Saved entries
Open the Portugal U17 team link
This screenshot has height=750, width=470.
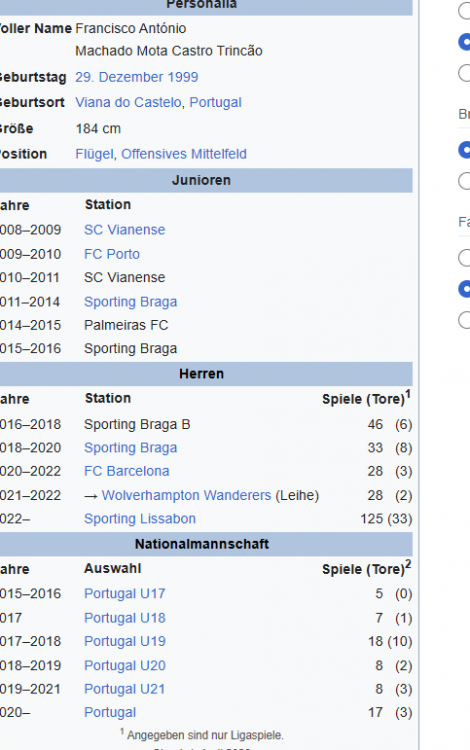(x=125, y=594)
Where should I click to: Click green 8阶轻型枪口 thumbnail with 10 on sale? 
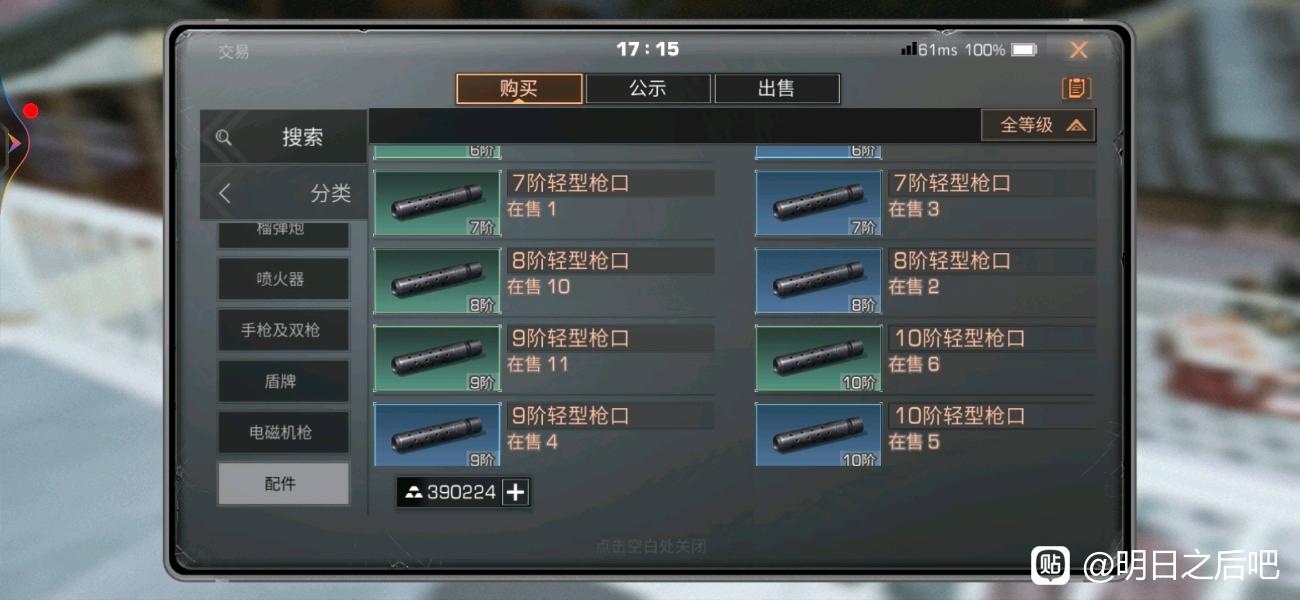click(x=437, y=281)
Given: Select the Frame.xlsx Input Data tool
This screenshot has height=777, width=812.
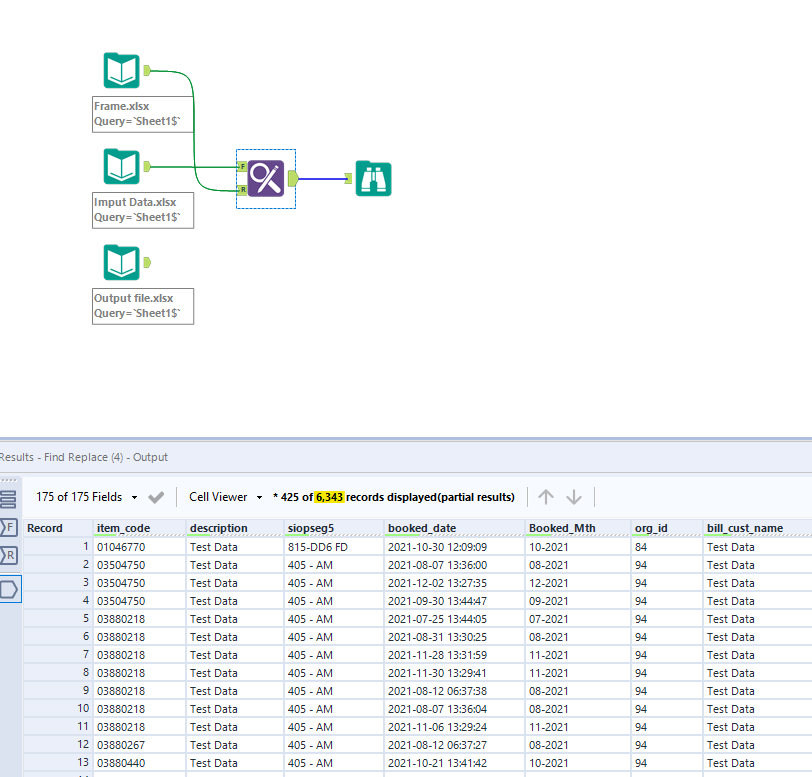Looking at the screenshot, I should coord(122,71).
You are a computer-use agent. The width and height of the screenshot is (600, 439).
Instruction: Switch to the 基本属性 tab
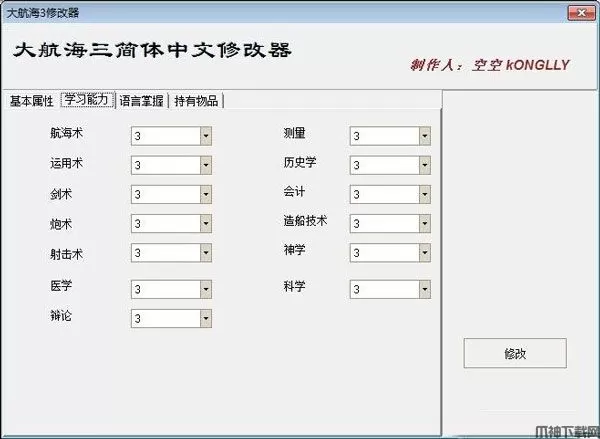[31, 101]
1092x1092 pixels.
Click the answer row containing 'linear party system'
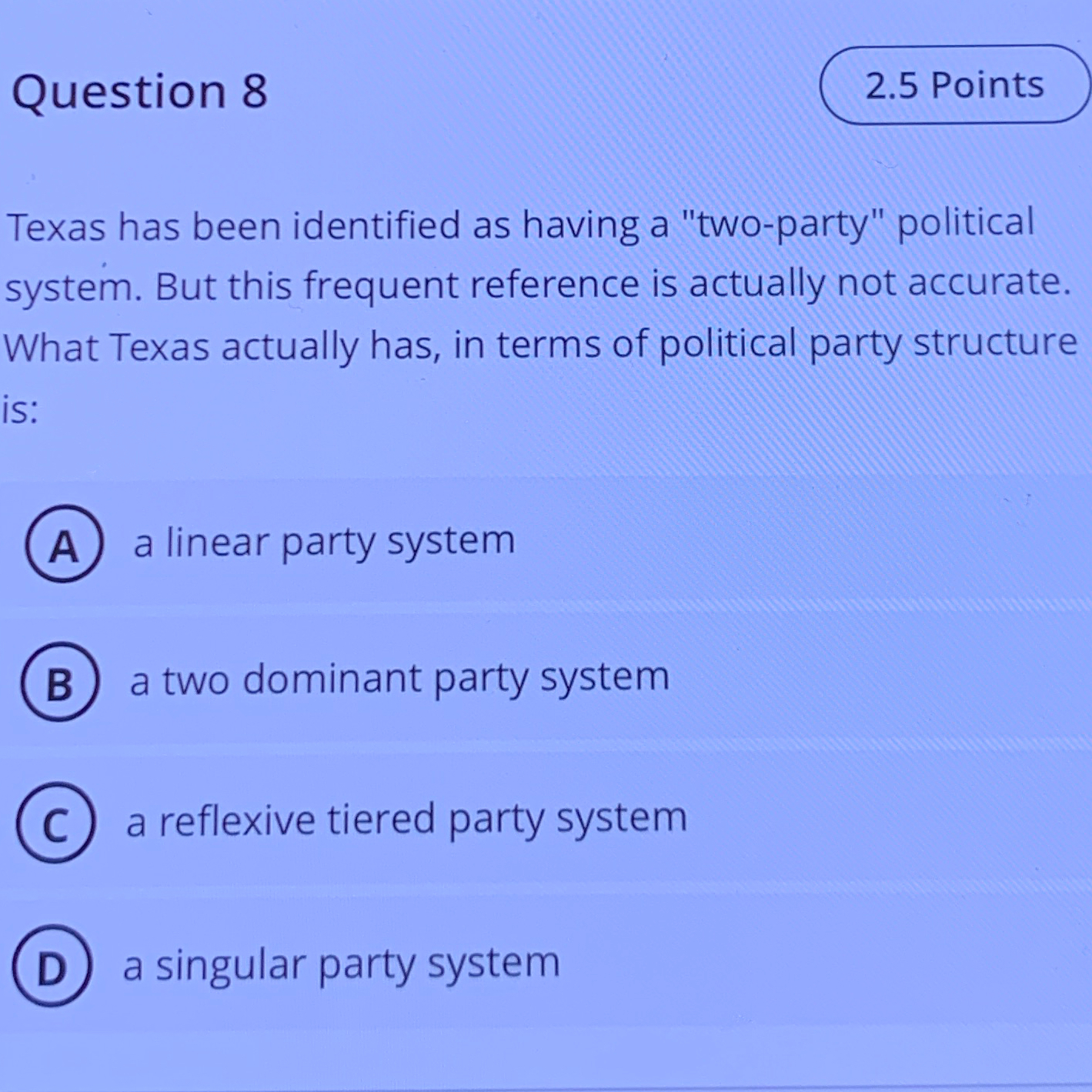pos(323,541)
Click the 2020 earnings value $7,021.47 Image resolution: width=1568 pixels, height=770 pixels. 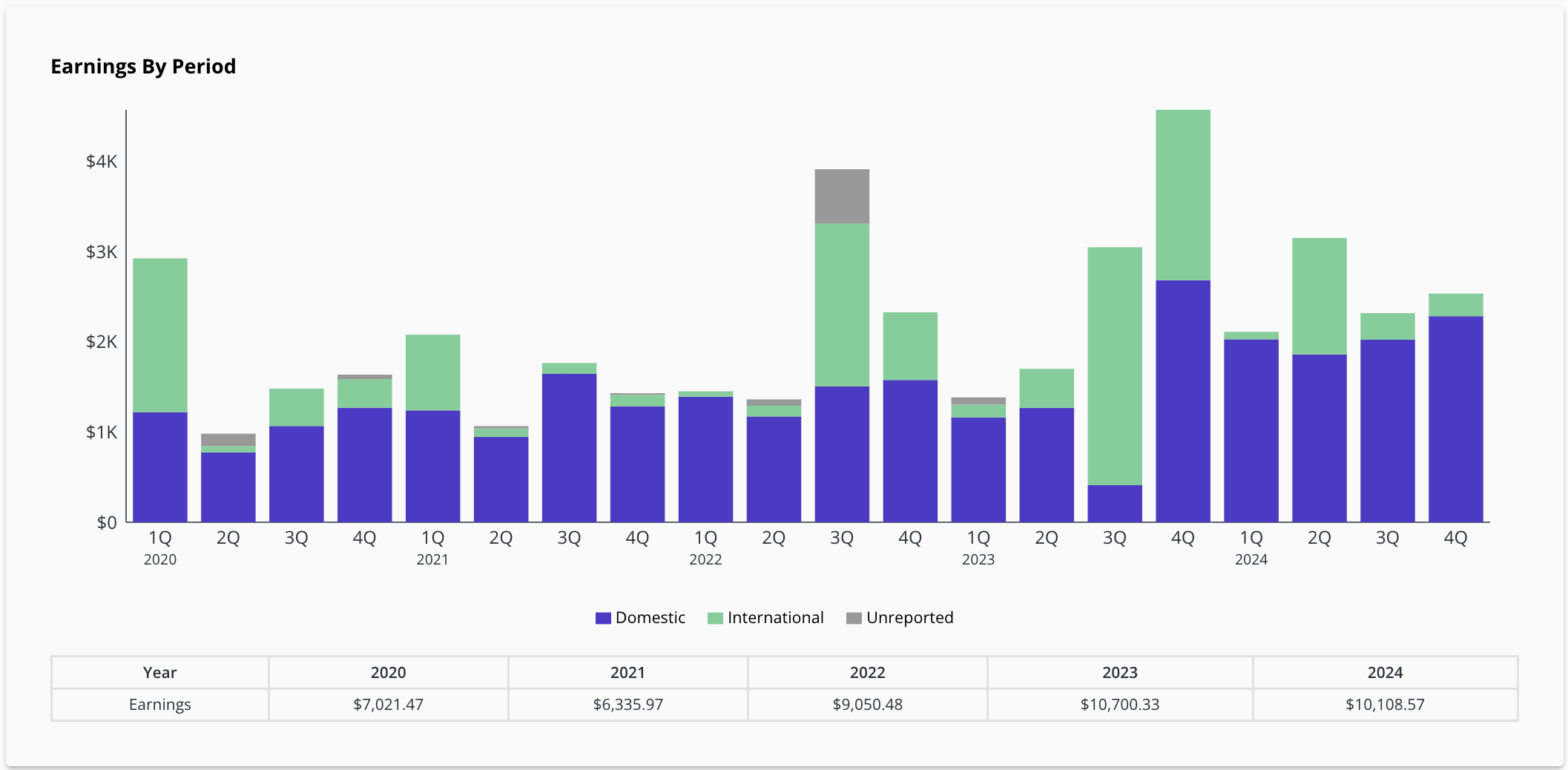pos(388,705)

**BRIEF**
Output the data above exactly, beginning at its first line and ending with the line that holds "1092x1092 pixels.". Leave out the pictures and add nothing.

**ANSWER TO THIS EXERCISE**
Open the Portugal U17 team link
This screenshot has height=750, width=470.
(x=125, y=594)
Where should I click to: Click green 8阶轻型枪口 thumbnail with 10 on sale? 
click(x=437, y=281)
Given: Select the Frame.xlsx Input Data tool
This screenshot has height=777, width=812.
Looking at the screenshot, I should coord(122,71).
You are a computer-use agent. The width and height of the screenshot is (600, 439).
Instruction: Switch to the 基本属性 tab
[31, 101]
1092x1092 pixels.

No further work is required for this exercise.